*** Stored data ***

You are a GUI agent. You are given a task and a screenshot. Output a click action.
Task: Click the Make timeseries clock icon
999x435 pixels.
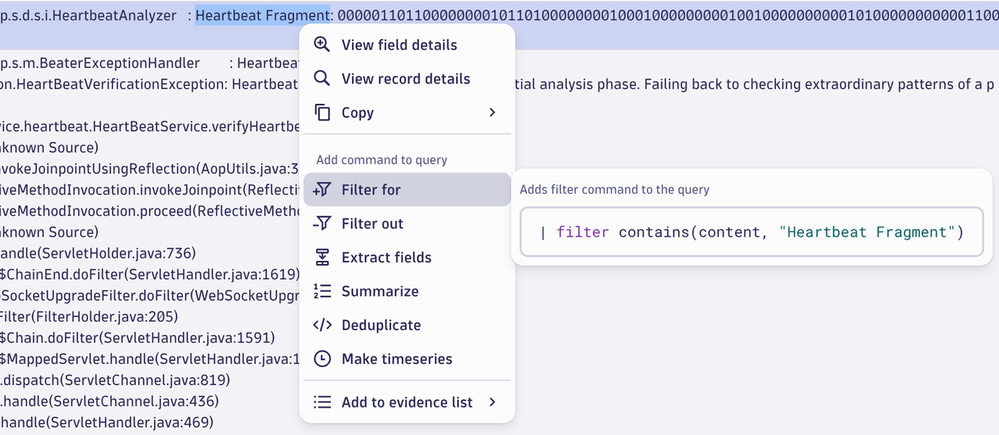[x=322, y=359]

***
*** Stored data ***

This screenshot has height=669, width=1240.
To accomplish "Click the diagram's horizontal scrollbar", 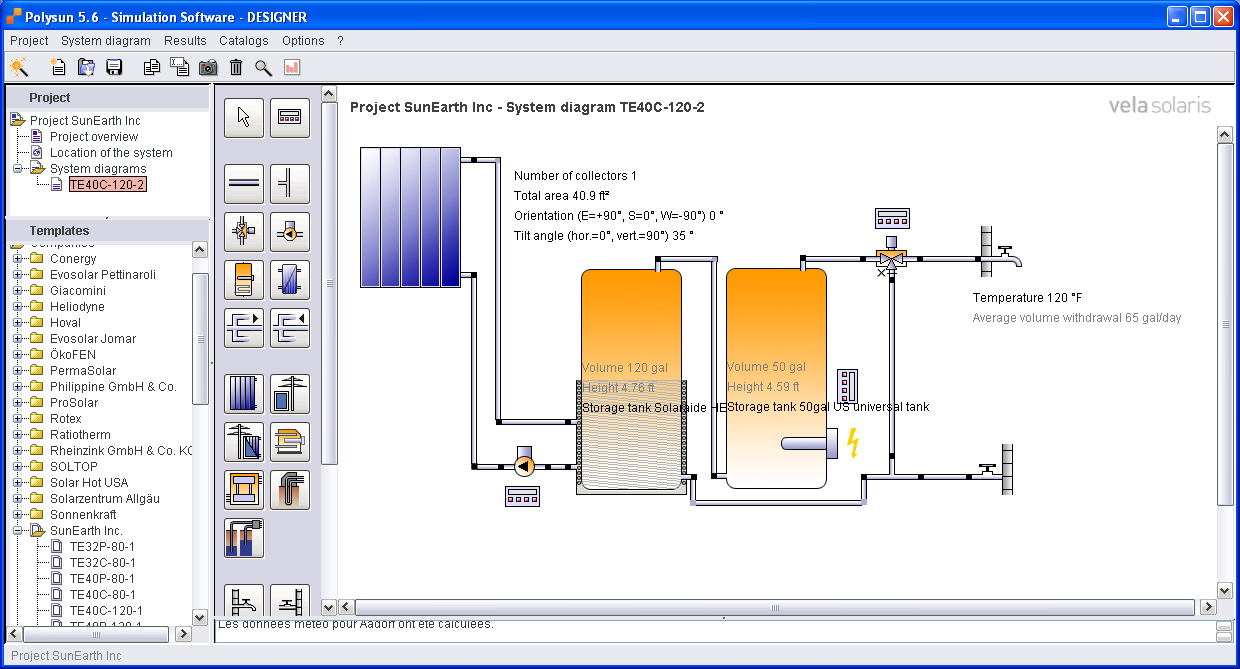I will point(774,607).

***

Work required.
The task calls for all lines in the entries that hold "screenshot".

Reply to the task.
You are a GUI agent. You are given a task and a screenshot. Output a click action.
This screenshot has height=669, width=1240.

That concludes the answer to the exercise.